It had not yet been five and forty hours since I launched my six and twenty bottles containing pleas for help, into the ocean and yet the tide had returned each and every one with a decided defiance only nature can display. I conveyed this to my companions and observed them as they became as forlorn as I.Indeed two of the churls abandoned all faith and sense of reason, they made all haste in running mad and cast themselves into the rolling waves, never to be seen again. Admiral Inkpen astonished me once again by resorting to that most feminine of sensibilities, hysteria. He wept inconsolably. At first I confess I felt his reaction to be entirely lacking in dignity, I found however that my sympathy returned when he cried. “Oh I am a sailor! A sailor I tell you! What will I become if I am trapped on dry land? How am I to go on?”
I understood that he believed he had been robbed of his purpose, much as woman who finds that her husband has no intention of seeking her advice before he alters the window dressings in the drawing room. Although I felt for him most sincerely, I confess that it was not long before his ceaseless lamentations began to cause disproportionate irritation. I left him to his weeping and bemoaning the evils of so cruel a world.

Despite such a blow, I knew that we really ought not abandon our efforts to communicate with the world beyond so soon as, if one takes into account the laws of reason and the gamblers odds one was forced to conclude that sooner or later one of these attempts would succeed. I conveyed this to Monsieur De Toulouse who was not only a man of quite an excellent countenance but of reasonable sense. He listened intently and as I finished he spoke in fervent earnestness.
“Madame, je suis désolé mais je ne comprend rien du tout. Je ne parle pas L’Anglais.”
I gave his words careful consideration. He had , dear Harriet, such a melodic tendency to his voice that I was rendered as full of amorous feelings as the most foolish young woman as she glimpses the uniform of the Militia on a man for the first time.
It was not above two minutes before the meaning of his speech became quite clear, and my eager response was thus,
“Why, indeed Sir, you are quite right. We ought to use the birds, for if carrier pigeons are an efficient form of corresponding in England why can it not be so here? My dear Monsieur De Toulouse you are surprisingly intelligent for a Frenchman, are you not?” I was all eager animation and warmth as I spoke for the delightful sense of girlish hope once more filled my heart. Monsieur De Toulouse was quite right of course, for there was an abundance of birds with plumage of the most wonderful colours. These birds had of late become quite the fashion marvel amongst the ladies of rank on the beach. In fact any woman seen boasting a headdress sans plumage would certainly be considered to be burdened with a lack of refined taste that would unquestionably damage the prospects of a good marriage. Indeed I was at that very moment sporting three such feathers in my elaborate chignon.
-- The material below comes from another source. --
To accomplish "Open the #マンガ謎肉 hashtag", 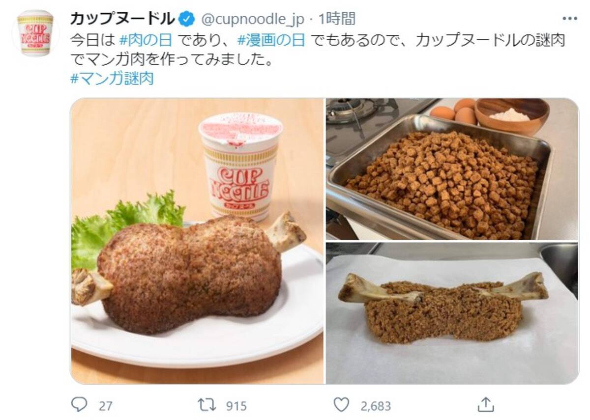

I knew instantly that Monsieur De Toulouse was correct, that these birds of the tropics with their curved bills, so reminiscent of a colonel in the militia who has engaged in one too many inebriated fights only to have his nose broken. These avian creatures could in fact be our only hope.
“Sir, you are right. We must this very moment attempt to train those birds to carry our messages, for they would not be thus affected by the tide! Sir this may perhaps be a little forward and lacking in womanly delicacy, but allow me to declare that you have a superior intellect, a positive propensity for genius.” I said with feeling.
Although he seemed a little mortified by the open warmth of the comment, for he shrugged his shoulders in that self deprecating manner belonging to gentleman of nobility and said, “Madame je ne parle pas l’Anglais!”
I knew he was gratified by the compliment and had taken it with the admiration I had intended. I ought to tell you, dearest Harriet, That his French features were rendered doubly handsome during this fit of modesty. We walked together toward the beach. By this time the churls had completed many elegant houses and a veritable town was beginning to flourish, which given three score years would rival Bath. Although our pump room was not so large.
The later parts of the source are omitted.